Transcribe exactly, and without pictures, the lines from the one that contains "Task: Select the" through the last line of the material.

- DATASET RECORDS
Segment Open

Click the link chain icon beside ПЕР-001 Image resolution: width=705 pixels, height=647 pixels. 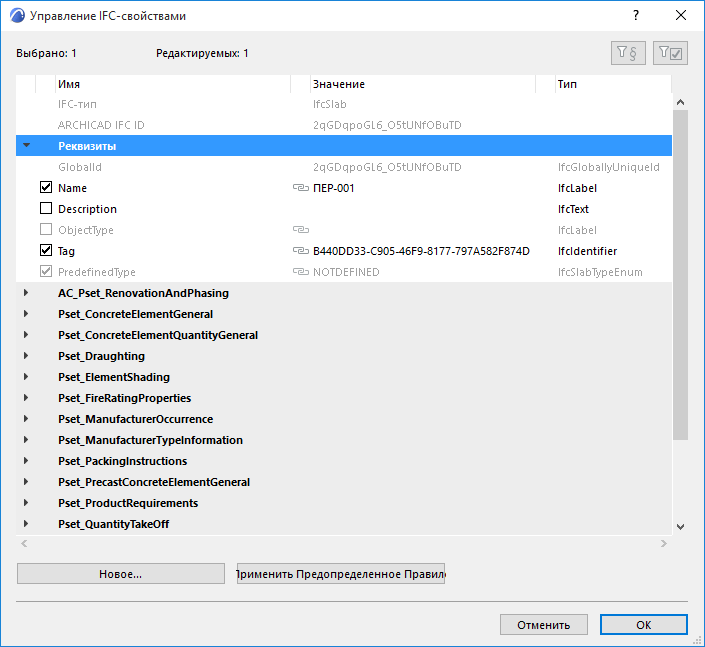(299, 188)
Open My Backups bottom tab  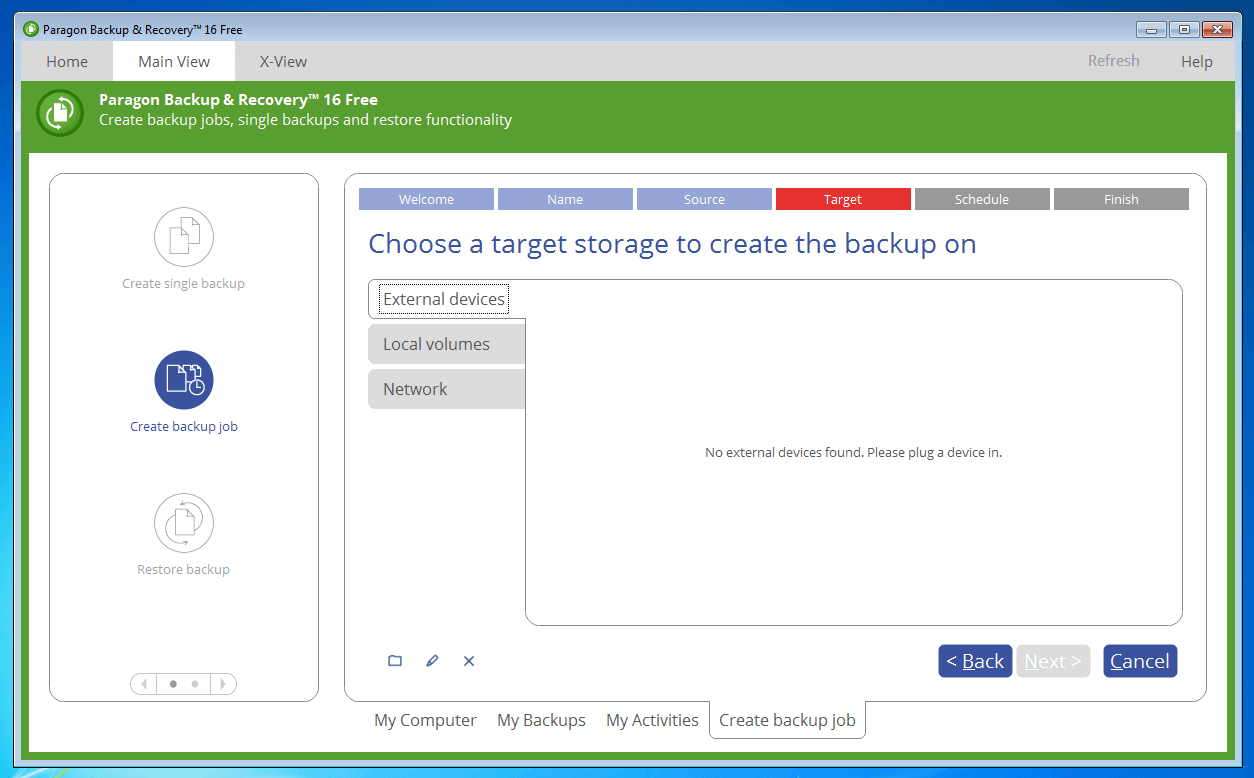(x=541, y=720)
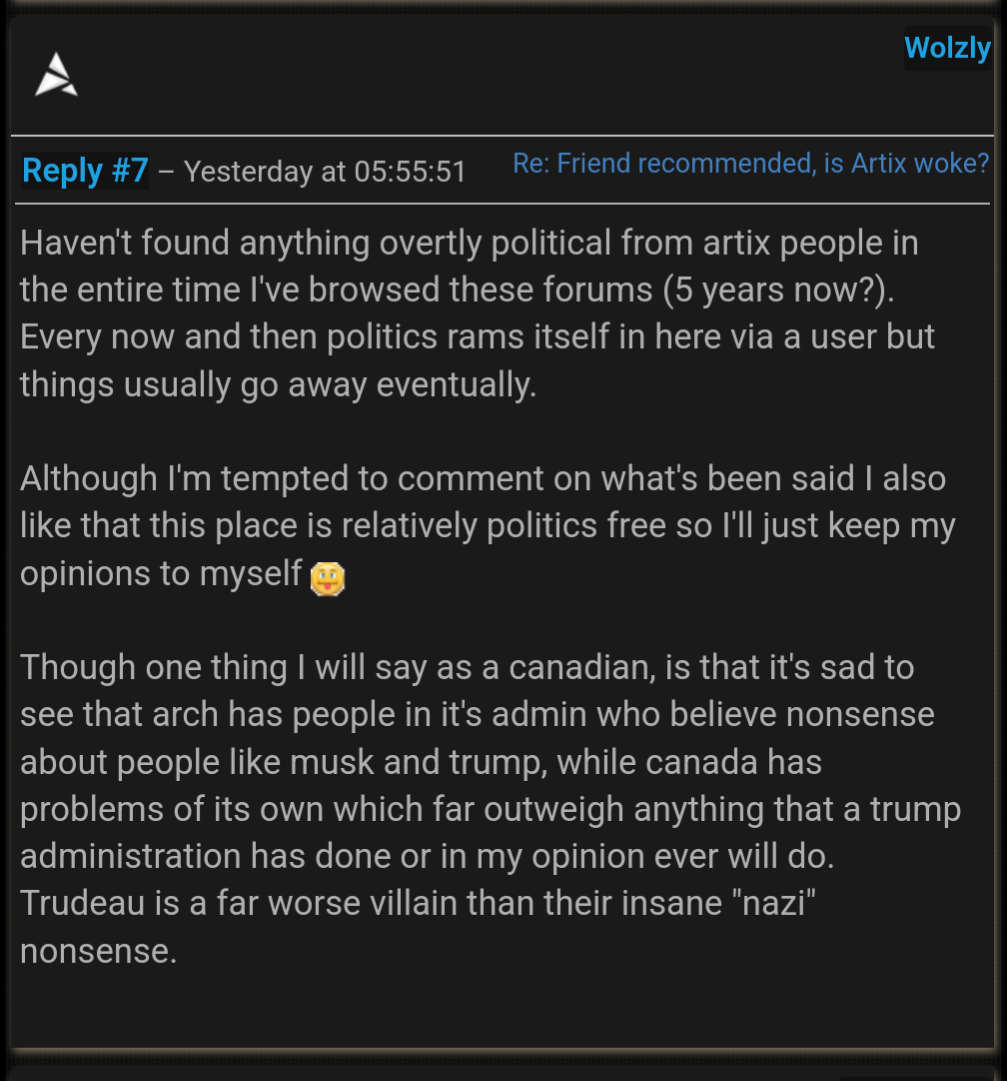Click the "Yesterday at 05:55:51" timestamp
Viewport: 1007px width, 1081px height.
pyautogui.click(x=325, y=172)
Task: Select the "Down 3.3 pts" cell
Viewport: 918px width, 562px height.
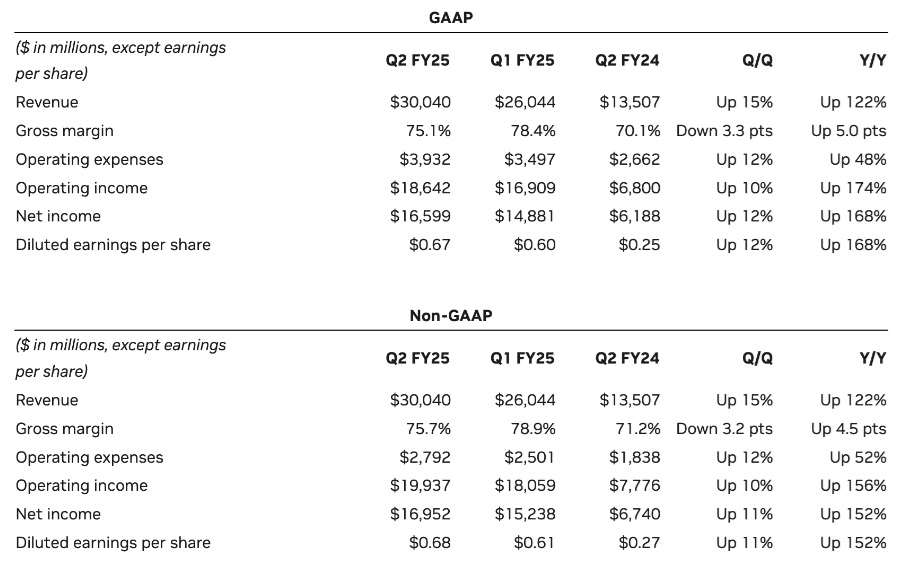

Segment Closed

- ANSWER TO THIS EXERCISE
Task: Select the "Down 3.3 pts" cell
Viewport: 918px width, 562px height.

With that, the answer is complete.